Entri Populer

Kamis, 10 Februari 2011

Kapolda: Kasus Korupsi Itu Sulit


Kapolda Sumut, Irjen Pol Oegroseno mengakui, tersendatnya penanganan sejumlah kasus dugaan korupsi miliaran rupiah yang melibatkan kepala daerah dan sejumlah pejabat di Sumatera Utara.
Hal itu terjadi karena penyidik kepolisian mengedepankan prinsip kecermatan dan kehatian-hatian.
Pasalnya kasus-kasus itu memerlukan waktu untuk menyiapkan pembuktian yang kuat. “Kasus korupsi itu sulit, itu bukan kasus semabarangan. Harus dibuktikan dulu, baru dihukum tersangkanya, “ ujar Kapolda yang ditemui di Mapolda, Jumat (19/11).
Seperti dalam penanganan kasus yang melibatkan mantan Wali Kota Pematangsiantar RE Siahaan, mantan Bupati Tobasa Monang Sitorus dan Bupati Taput Torang Lumban Tobing. Demikian juga halnya dengan kasus mantan Kepala Dinas Bina Marga, Gindo Marganti Hasibuan.
“Biarkan saja prosesnya berjalan. Kalau jalannya agak tersendat-sendat, itu untuk menghindari lubang,” cetusnya.
Meski penanganannya lambat, Kapolda berjanji pihaknya akan tetap konsisten mengusut kasus dugaan korupsi.
Saat ditanya apa hambatan dan kendala penanganan kasusnya-kasus tersebut, Oegroseno mengatakan tidak ada. Sekali lagi dia mengatakan pihaknya mengedepankan kehati-hatian. “Kalau SP3 (surat perintah penghentian penyidikan, Red), baru itu ditanya hambatannya. Bila sudah SP3 akan saya panggil penyidiknya. Kita prosesnya apa adanya,” bebernya.
Menanggapi lamanya penanganan kasus korupsi di Polda, praktisi hukum Medan, Julheri Sinaga mengharapkan, penyidik transparan sesuai UU KIP (Keterbukaan Informasi Publik). Masyarakat berhak mengetahui perkembangan penyidikan.
“Seharusnya polisi bangga dengan hasil kerjanya yang diketahui masyarakat,” ungkapnya.
Seperti diberitakan Sumut Pos (18/11) lalu, sumber terpercaya di Polda Sumut mengungkapkan, lamanya penanganan kasus dugaan korupsi yang melibatkan pejabat dan mantan pejabat tersebut juga terkait koordinasi dengan kejaksaan.
Sumber tersebut mengatakan, pihaknya serius mengusut kasus itu. Namun berkas yang mereka limpahkan ke Kejaksaan selalu P-19 alias dikembalikan karena kurang lengkap. Padahal, setiap petunjuk jaksa telah dipenuhi penyidik Polda Sumut, tapi pihak kejaksaan selalu menyatakan belum lengkap. “Sudah dikembalikan kejaksaan berulang kali. Sudah berulang kali kita memenuhi petunjuk jaksa, namun tetap dinyatakan belum lengkap,” ujar sumber yang minta namanya jangan dikorankan ini.

> [DATA TERSEDIA]

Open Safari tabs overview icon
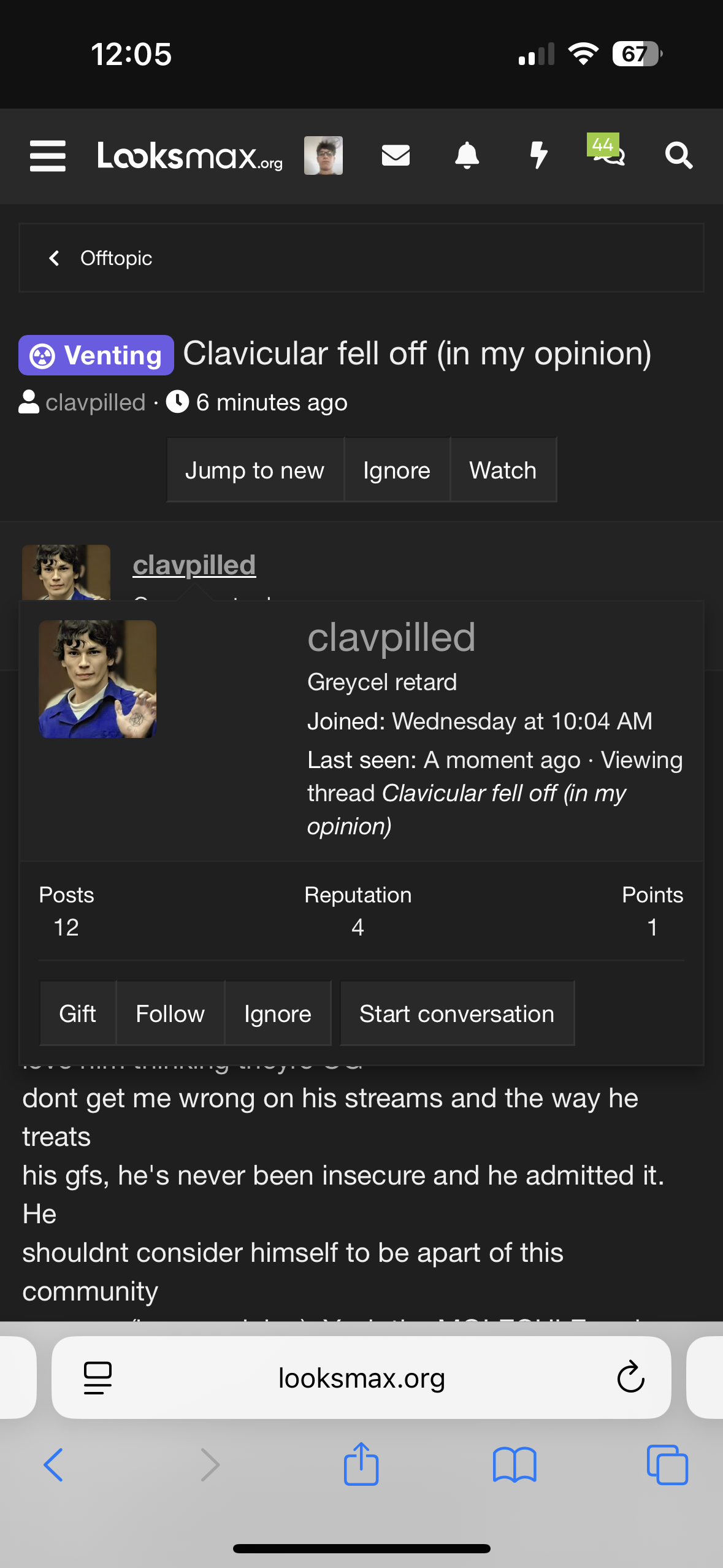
--
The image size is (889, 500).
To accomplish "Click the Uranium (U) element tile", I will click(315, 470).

> [TUGAS LATIHAN]
1) Buatlah ringkasan kutipan halaman di atas dalam dua kalimat.
2) Menurut kutipan halaman, undang-undang apa yang dirujuk Julheri Sinaga ketika meminta penyidik bersikap transparan?

> [PEMBAHASAN SOAL]
1) Kapolda Sumut Irjen Pol Oegroseno mengakui bahwa penanganan sejumlah kasus dugaan korupsi yang melibatkan kepala daerah dan pejabat di Sumatera Utara tersendat karena penyidik mengedepankan kecermatan dan kehati-hatian. Meski demikian, ia berjanji pihaknya tetap konsisten mengusut kasus tersebut, sementara praktisi hukum Julheri Sinaga meminta penyidik bersikap transparan dan sumber di Polda Sumut menyebut berkas yang dilimpahkan ke kejaksaan berulang kali dikembalikan karena dinyatakan kurang lengkap.

2) UU KIP (Keterbukaan Informasi Publik).